Last year, we posted 9 Simple Ways to Save the Planet in our Green Living blog. The post suggested eating less meat, stating that “an estimated 18 per cent of worldwide greenhouse gas emissions can be attributed to livestock production.” We’ve since learned that the impacts of meat are much worse than we thought.
In her 2009 TED Talk, architect and author Carolyn Steel explains that cities and agriculture are deeply intertwined; in fact, city dwellers were once well aware of where their food came from because their ancient cities were literally carved by food routes. As time and technology progressed and modern transportation systems emerged, cities became detached from food processes, particularly from how livestock was raised, slaughtered and processed.
Modern cities may not be built around food routes as they once were, but our lives and our natural environment are still greatly impacted by the types of food systems we participate in and support. The relationship between our food choices and our environment becomes prevalent when we acknowledge how modern agriculture, especially livestock, is contributing to climate change.
Climate scientists now agree that human activities – including the way we grow and consume food – are contributing to the warming trends that the earth has been experiencing since the Industrial Revolution. All kinds of actions to help mitigate climate change are being discussed, and the most effective action individuals can take may be reconsidering what we put on our plates. In fact, climate experts are now suggesting that the best way to be green is to eat green.
According to a report by UNESCO, the demand for meat is continuing to increase and this is resulting in serious implications for our environment. According to the calculations of former and current environmental specialists from the World Bank Group, livestock is currently responsible for at least an astounding 51 per cent of annual worldwide GHG emissions – much higher than the 18 per cent previously reported!

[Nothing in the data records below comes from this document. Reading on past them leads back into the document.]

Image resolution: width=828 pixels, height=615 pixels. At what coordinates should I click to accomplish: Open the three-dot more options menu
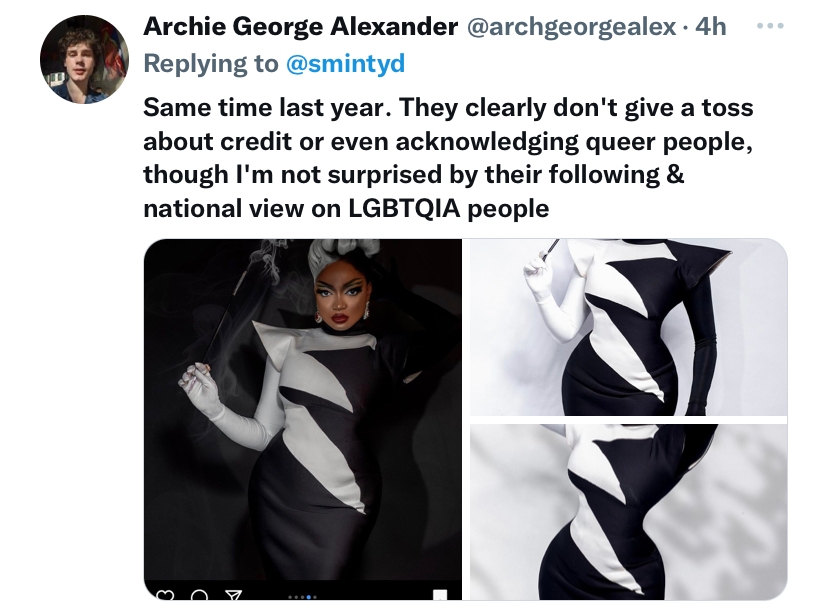click(770, 25)
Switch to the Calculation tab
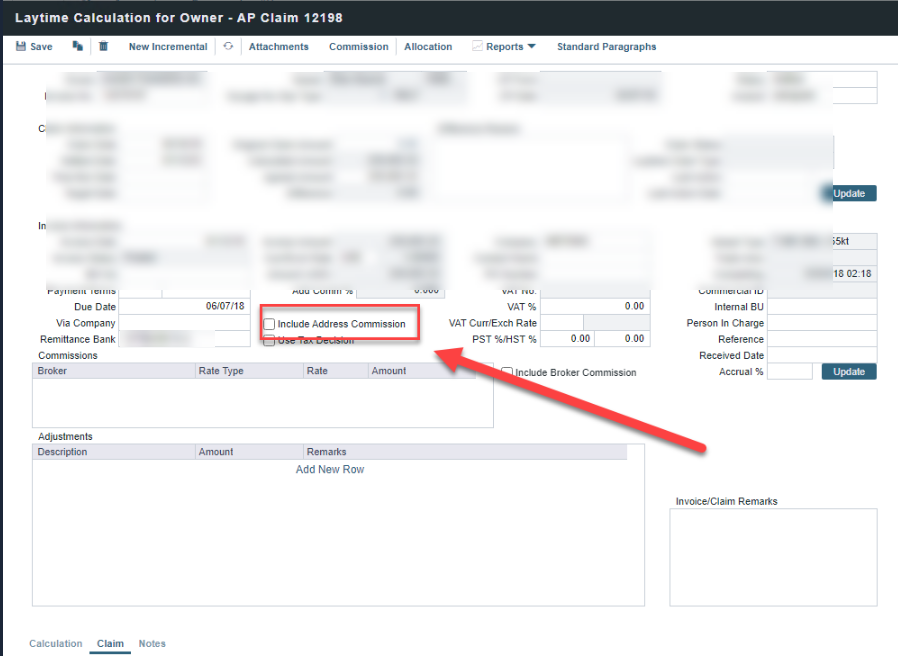 click(56, 643)
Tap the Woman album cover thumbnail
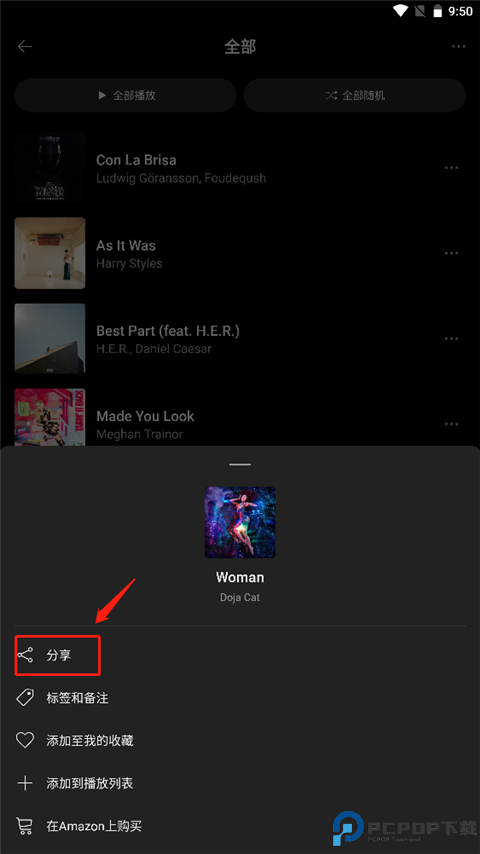 pos(240,522)
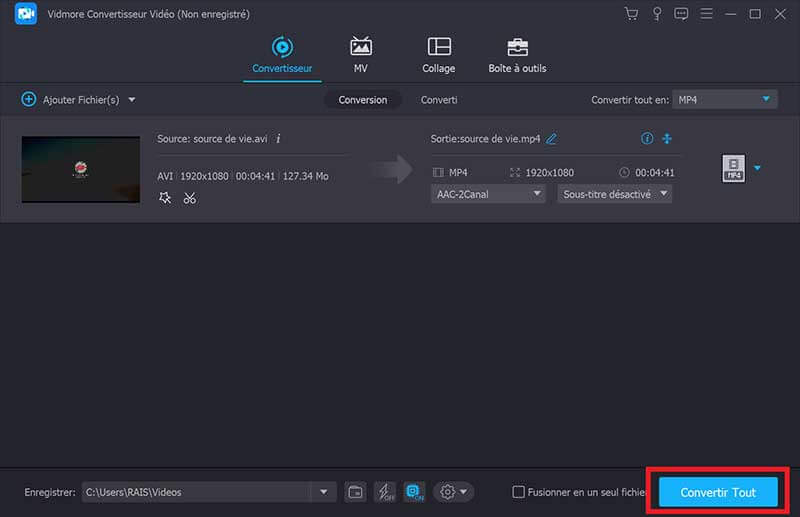
Task: Expand Convertir tout en MP4 dropdown
Action: (x=724, y=99)
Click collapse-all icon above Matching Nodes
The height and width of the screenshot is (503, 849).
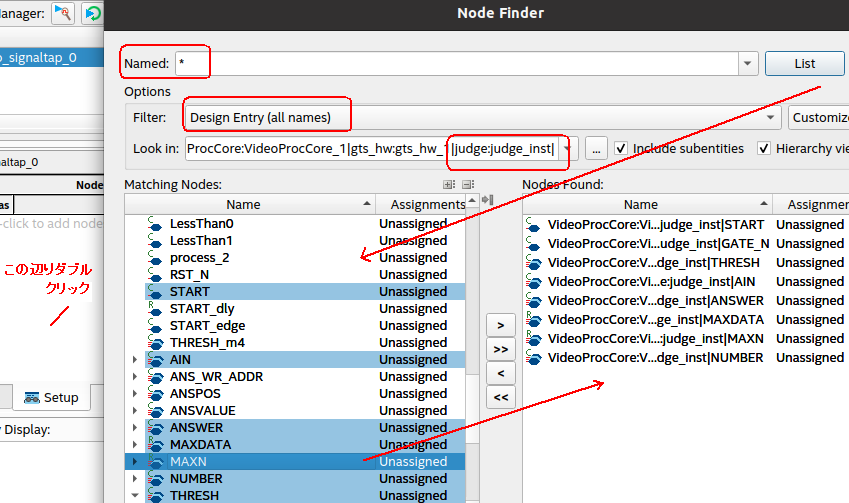pos(469,185)
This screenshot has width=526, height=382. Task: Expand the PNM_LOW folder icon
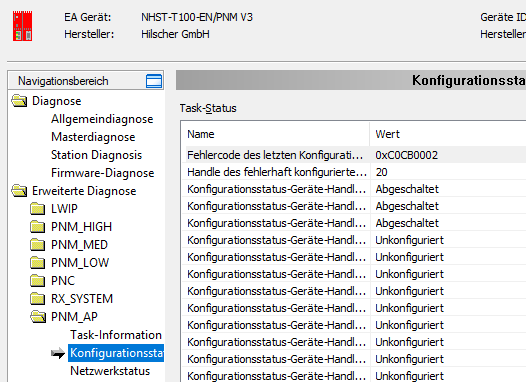[x=37, y=263]
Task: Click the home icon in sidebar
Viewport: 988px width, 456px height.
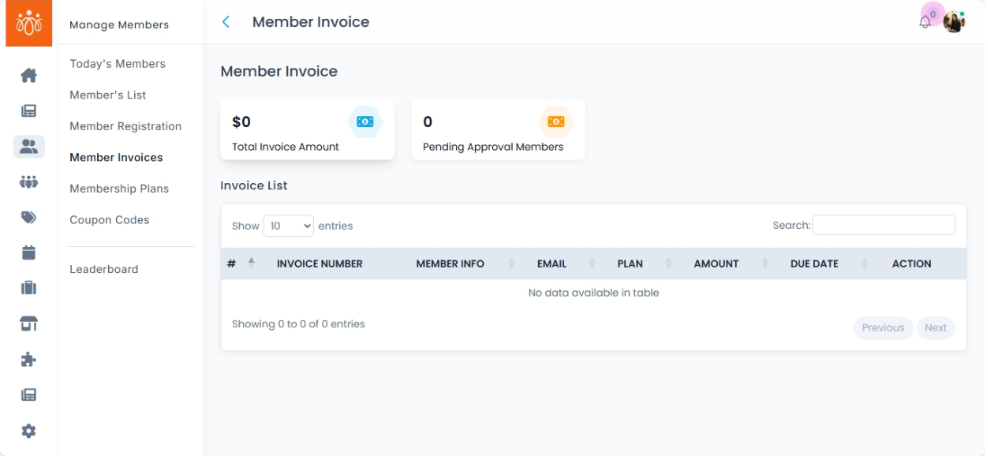Action: pyautogui.click(x=29, y=75)
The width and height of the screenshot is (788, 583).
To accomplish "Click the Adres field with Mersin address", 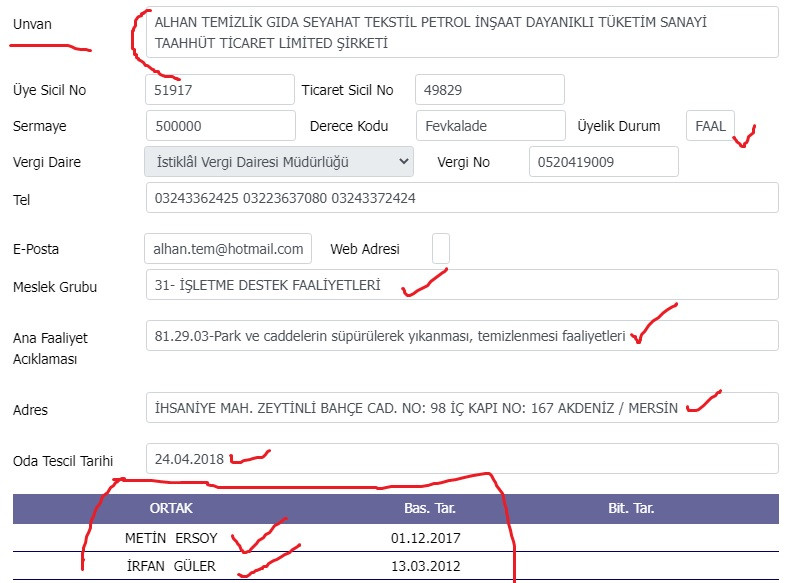I will click(x=460, y=408).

This incredible statistic is based on the fact that current industrial livestock management practices are heavily reliant on large scale deforestation and forest-burning to create pastureland, which has seriously undermined the Earth’s ability to maintain a balanced carbon cycle through photosynthesis. In other words, there are fewer and fewer trees left to capture carbon, leaving it to enter the atmosphere as carbon dioxide (CO2) and contribute to the greenhouse effect. And that’s not even considering the methane produced by the livestock, which is over 20 times more potent than CO2!
Industrialized livestock production includes externalities as well, including water consumption and pollution. Biodiversity is also being threatened due to habitat loss and the proliferation of monoculture. Commercial livestock practices also tend to favour larger companies, undermining smallholder farmers and input from local communities.
On the bright side, this 51 per cent also means that there is a huge opportunity to mitigate climate change through changing the way we eat. By shifting away from livestock and adopting more plant-based diets, we can significantly reduce the amount of GHGs entering our atmosphere. This shift is so important that in 2009 the Nutrition Department at the Swedish National Food Administration in Sweden tested out a labelling system that provided information about a food item’s associated carbon emissions to help citizens make more informed and conscious food choices.
Even if adopting a permanent vegetarian or vegan diet is not for you, you can still do you part to reduce your GHG emissions significantly, and easily, by having one meat-free day a week. Your vegetarian meal is giving the earth a chance to regenerate its carbon-sequestering forests so that it can continue to supply us with the foods we love.